Schwindende Gewissheiten

Vor einem namenlosen Krimischriftsteller steht eines Tages ein unangenehmer und dreister Kerl. Er schnorrt Kaffee und Zigaretten und behauptet, Karlsson zu sein, eine Figur aus einem Manuskript des Autors, das dieser nie fertiggestellt hat. Weil dieser Zustand im Nirgendwo, im »Fegefeuer«, wie er es nennt, unerträglich sei, verlangt Karlsson vom Autor, das Manuskript so zu über- arbeiten, dass es verlegt werden kann. Und dabei soll er doch bitte auch gleich seine Figur um- schreiben, denn so, wie der Autor ihn geschildert hat, ist er nicht mehr, so war er vielleicht nie. Außerdem möchte er jetzt Billy genannt werden.

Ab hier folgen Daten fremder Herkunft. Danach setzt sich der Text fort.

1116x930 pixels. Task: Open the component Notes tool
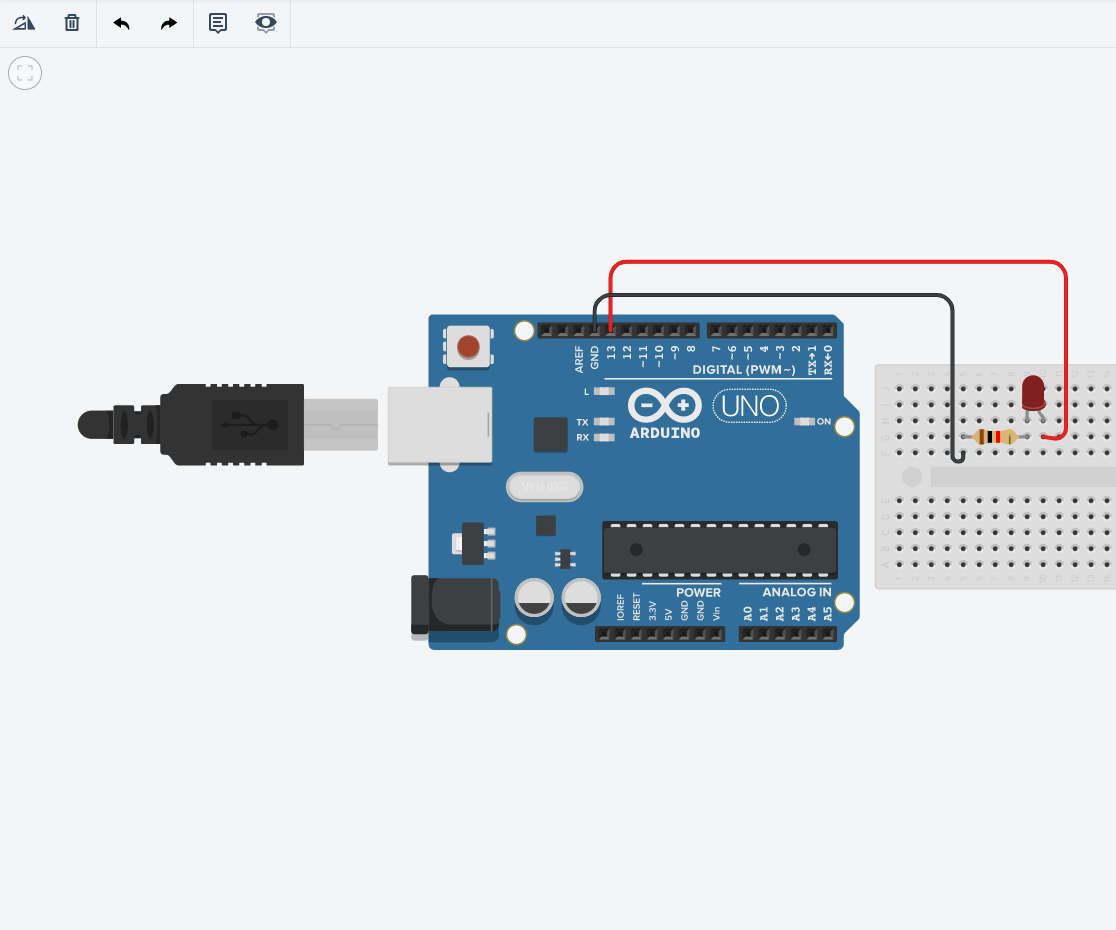click(217, 22)
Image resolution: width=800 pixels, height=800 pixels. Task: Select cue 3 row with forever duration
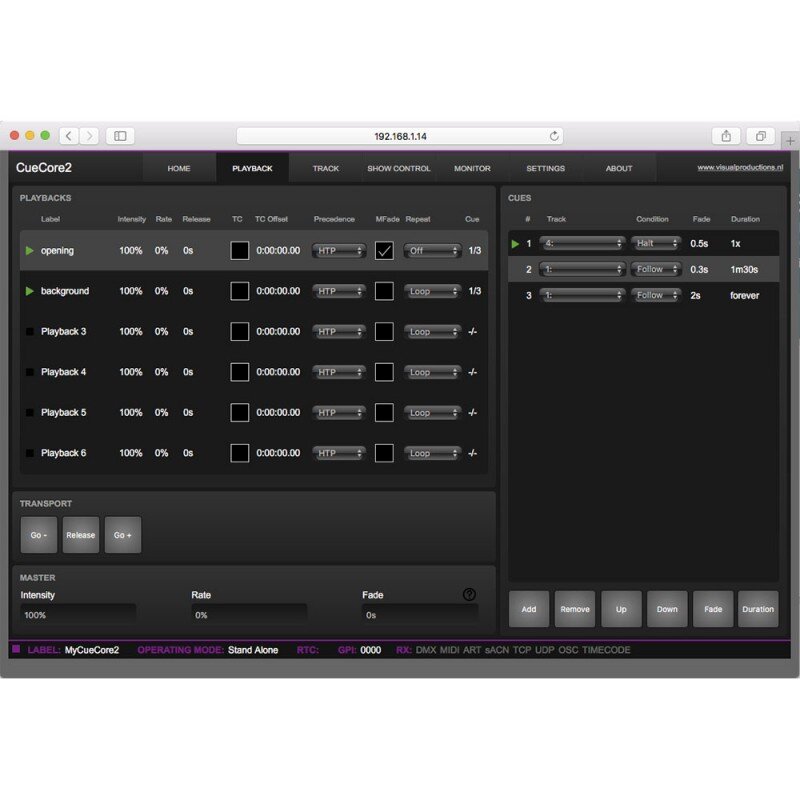click(x=643, y=295)
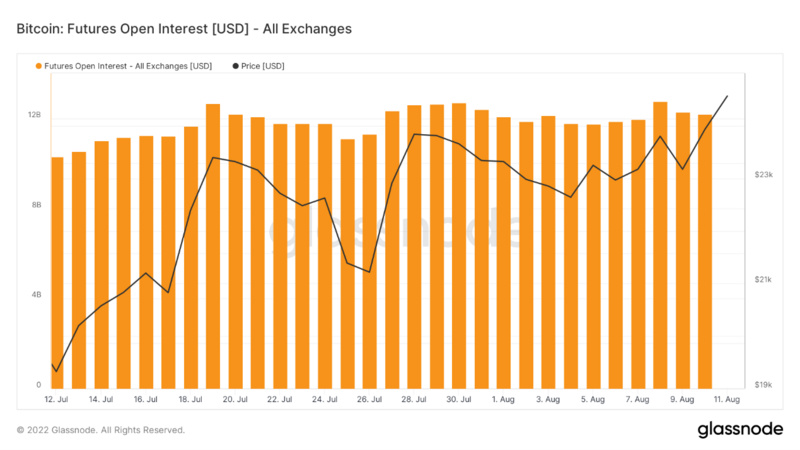Viewport: 800px width, 450px height.
Task: Click the chart title text
Action: click(x=184, y=29)
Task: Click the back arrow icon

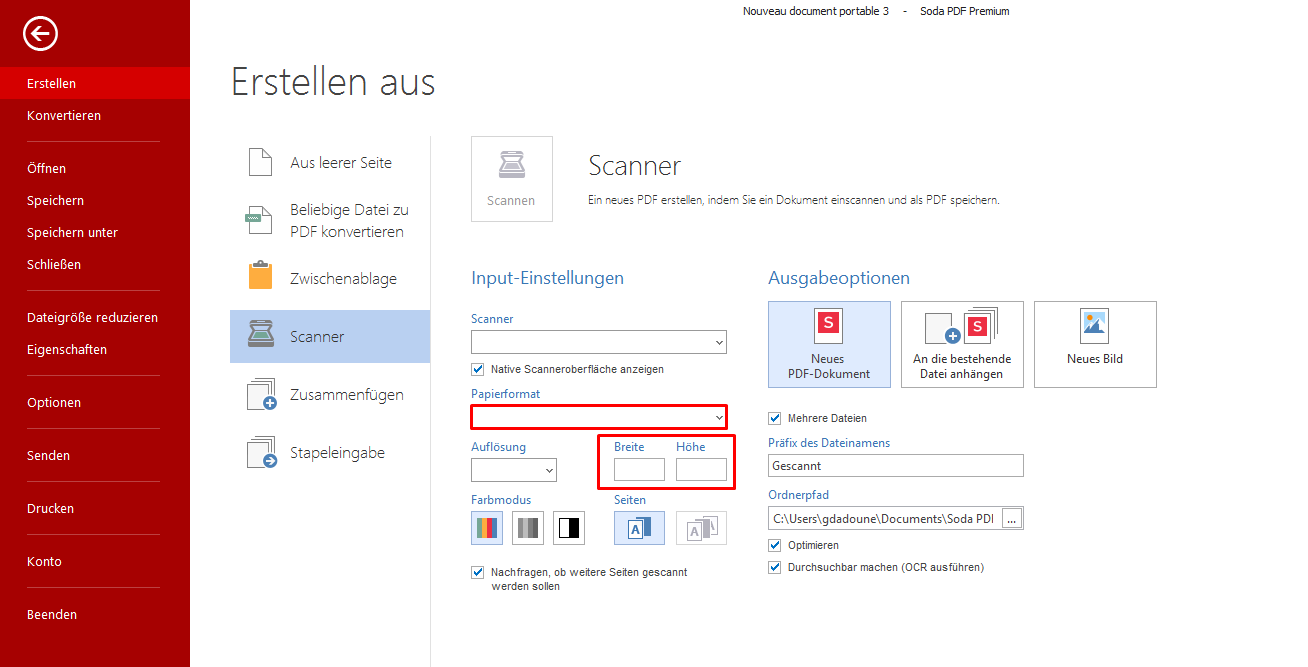Action: click(41, 35)
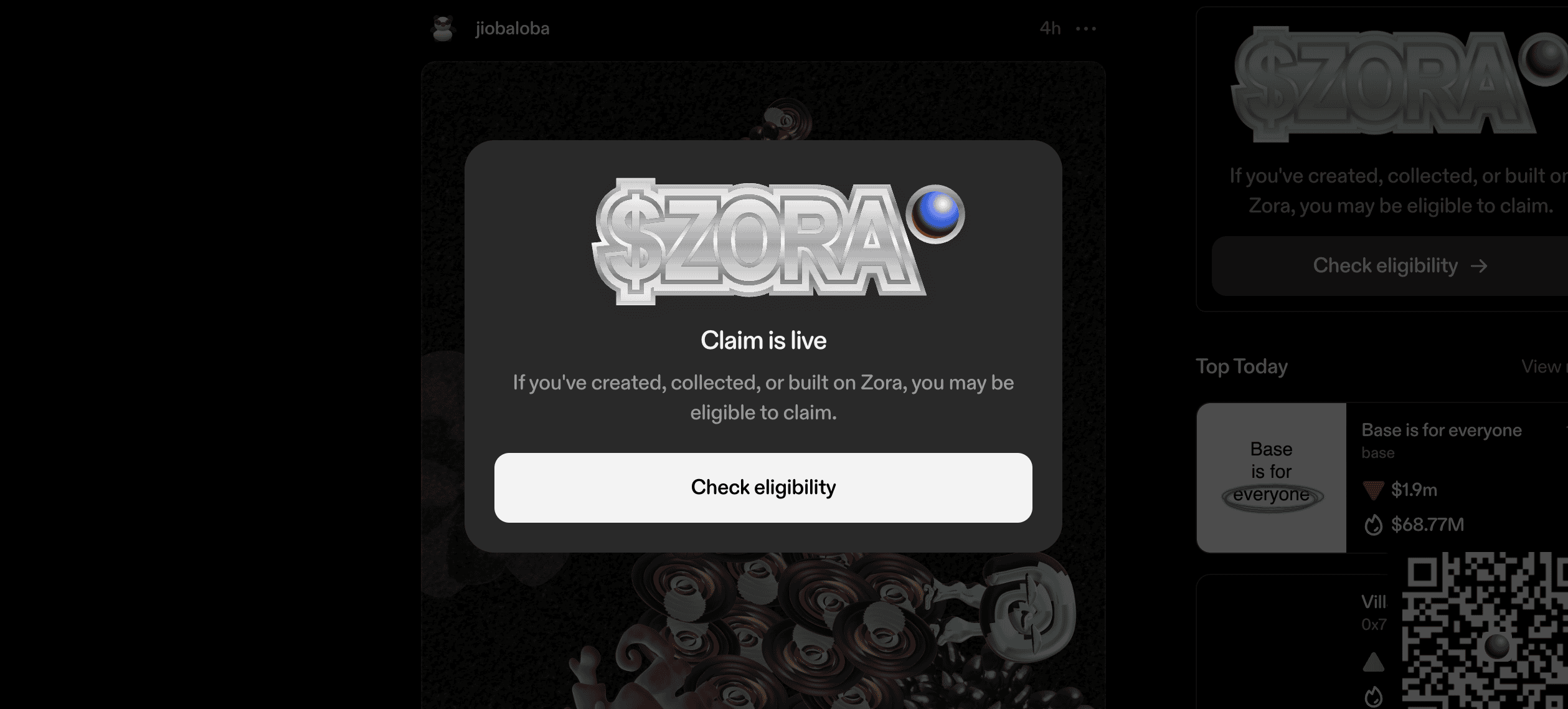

Der Krimiautor hält den Mann für einen Schauspieler, der irgendwie an das alte Manuskript gelangt ist und nun eine schräge Performance aufführt. Er lässt sich auf das ein, was er für ein Spiel hält – und damit beginnt etwas ganz anderes. Billy/Karlsson hat sich nicht nur als fiktive Figur emanzipiert, er will selbst mit am Text arbeiten und entwirft eigene Kapitel mit nur sehr langsam wachsenden Gespür für Stil und Sprache (was vom Übersetzer Robert Brack ganz wunderbar schlecht übertragen wurde – Kompliment, und nicht nur dafür!).

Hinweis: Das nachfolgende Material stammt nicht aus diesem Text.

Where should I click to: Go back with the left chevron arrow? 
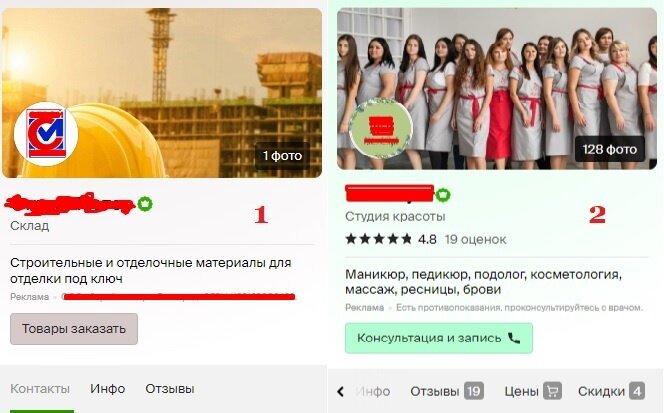[340, 391]
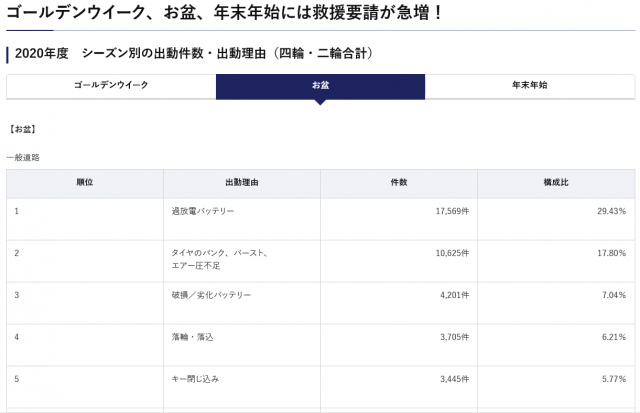Select the キー閉じ込み reason cell

coord(196,379)
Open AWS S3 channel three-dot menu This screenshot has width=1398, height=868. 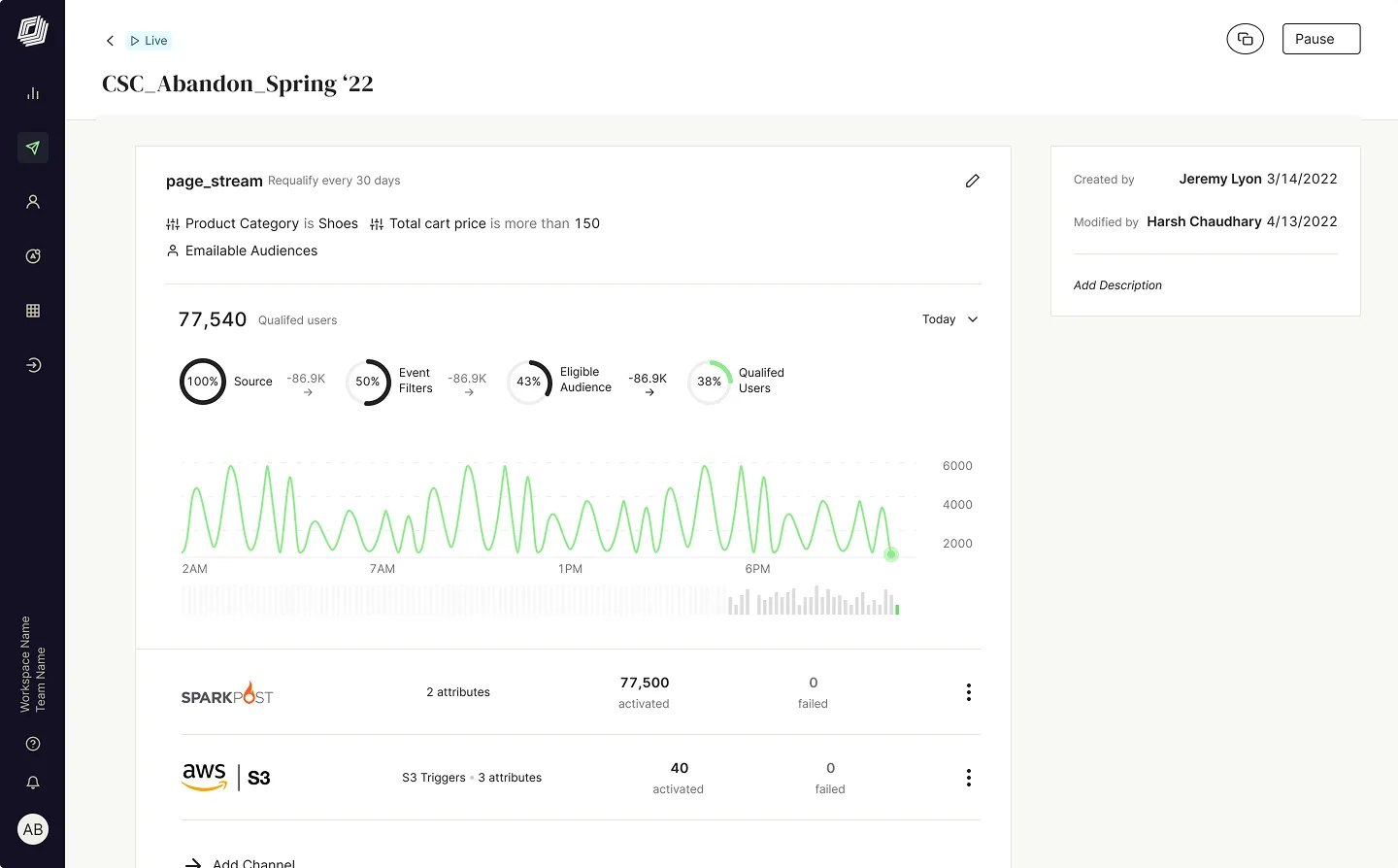[x=968, y=778]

Auf diese Weise beginnen die Grenzen zwischen den verschiedenen Erzählebenen zu verschwimmen, Gewissheiten brechen weg, der Text wird gesprengt wie das Krankenhaus, in dem Billy/Karlsson als Aushilfskraft arbeitet. (Oder ist das Attentat nur eine Fiktion in der Fiktion? Und was geschieht/geschah mit Rosie, der kleinen Tochter des Autors?) Immer unklarer wird, wer den Text eigentlich gestaltet: der Autor oder die Figur? Überhaupt: welchen Text? Den alten fiktiven oder denjenigen, den man als Leserin, als Leserin der Hand hält?

Cool und subtil

Ein Krimi ist dieses Buch im Grunde nicht, auch wenn Morde geplant und (vielleicht) begangen werden. Declan Burke spielt zwar mit Elementen des Kriminalromans, aber weit mehr geht es um das Schreiben an sich, um den Prozess und um die Frage, wer der Souverän des Textes ist: der Autor oder seine Figuren? Burke knüpft damit an verschiedene literarische Gedankenspiele und Fragestellungen an, zitiert, verwebt und puzzelt Versatzstücke hinein. Das könnte nun zu einer trockener Theorieübung in Philosophie und Literaturwissenschaft werden, doch es bleibt ebenso cool wie spannend, lebendig und unerwartet witzig, unter anderem weil der Autor mit Lesererwartungen und intellektuellem Rumgepose spielt und beides unterläuft.

Mit der Sprengung des Krankenhauses, der symbolischen Zerstörung des irischen Gesundheitssystems – der Roman spielt vor dem Hintergrund der Wirtschaftskrise –, wäre dann der absolute Nullpunkt erreicht: derjenige der Literatur, der Tod des Autors, auch der Punkt, an dem jede Energie einfriert, und ebenfalls der Punkt, an dem kein Schmerz mehr fühlbar ist.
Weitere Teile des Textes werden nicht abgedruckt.